# [Assignment]
Write out again, unchanged, the line that has "800x475 pixels. At" and each following line through the end of the entries below; leave pictures out.

+===+

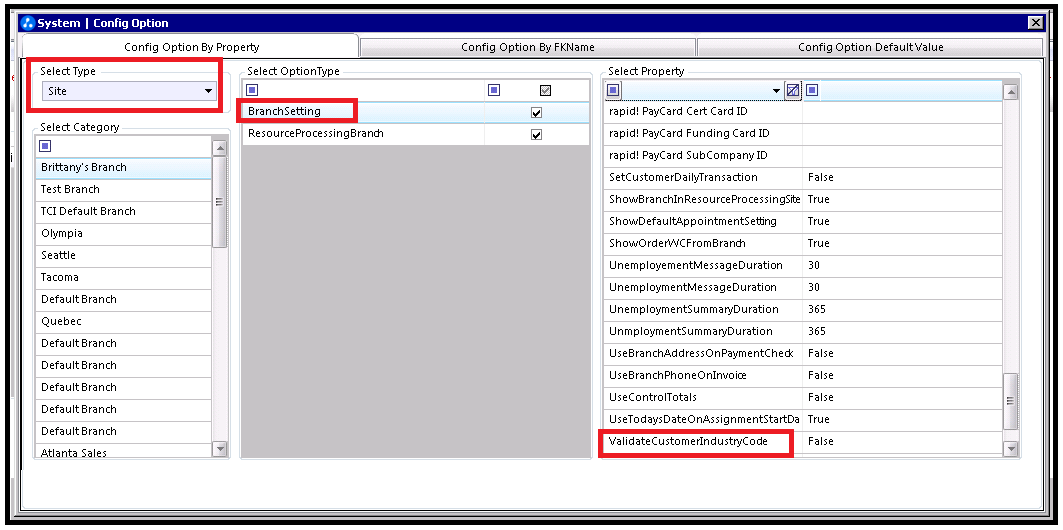Toggle the header checkbox in OptionType grid

545,91
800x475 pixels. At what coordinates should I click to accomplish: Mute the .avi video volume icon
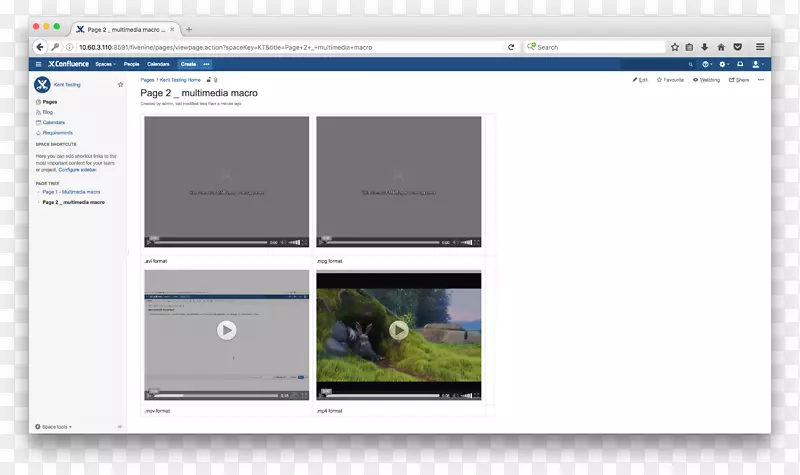[x=284, y=242]
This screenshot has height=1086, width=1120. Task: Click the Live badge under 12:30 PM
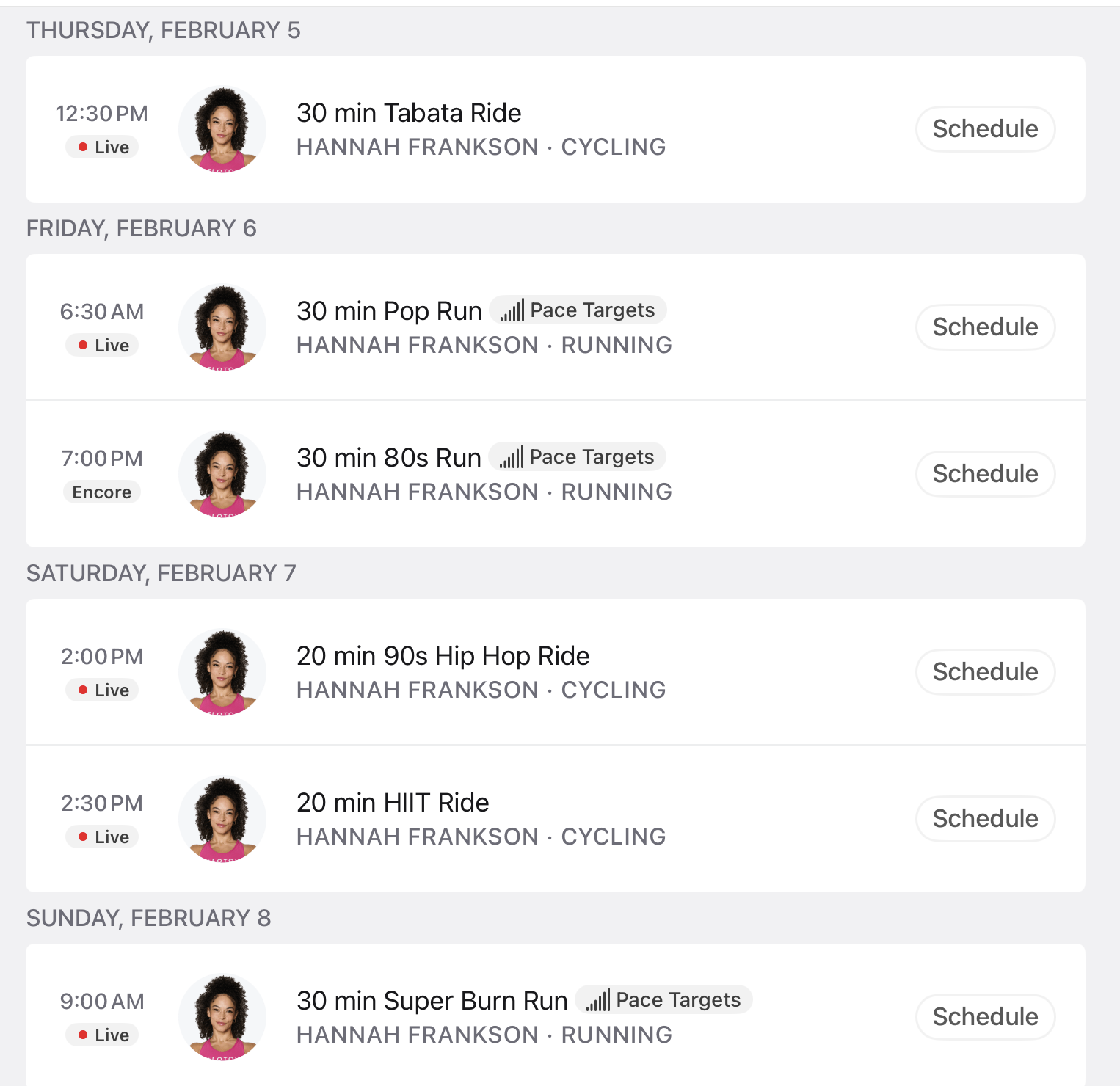[103, 147]
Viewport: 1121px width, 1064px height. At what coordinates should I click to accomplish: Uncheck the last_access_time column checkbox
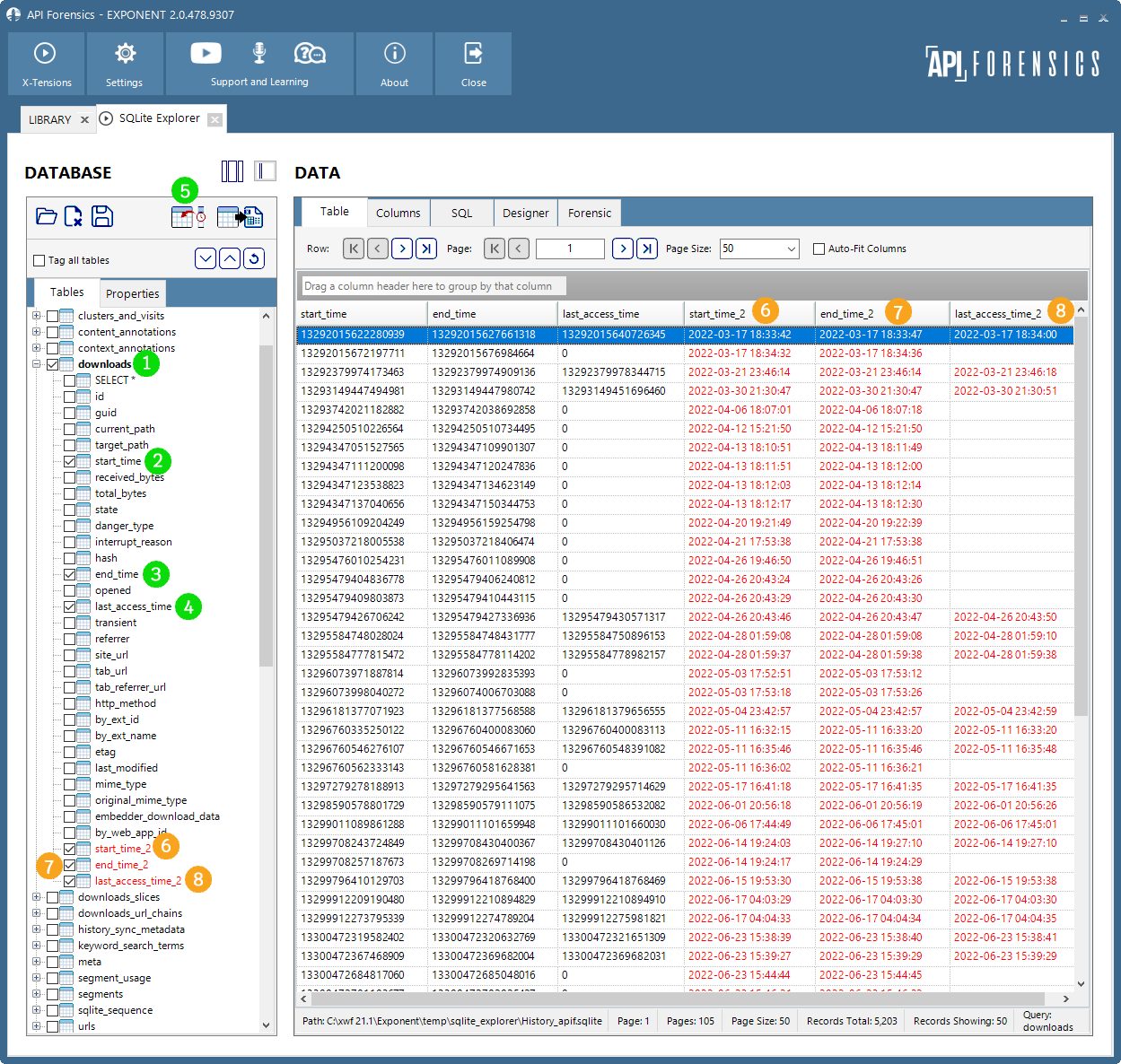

+===+

# [Output]
800x475 pixels. At what coordinates should I click to accomplish: Mute the .avi video volume icon
[x=284, y=242]
This screenshot has height=1086, width=1120. Task: Click the Live badge under 12:30 PM
[103, 147]
Viewport: 1121px width, 1064px height. At what coordinates should I click to accomplish: Uncheck the last_access_time column checkbox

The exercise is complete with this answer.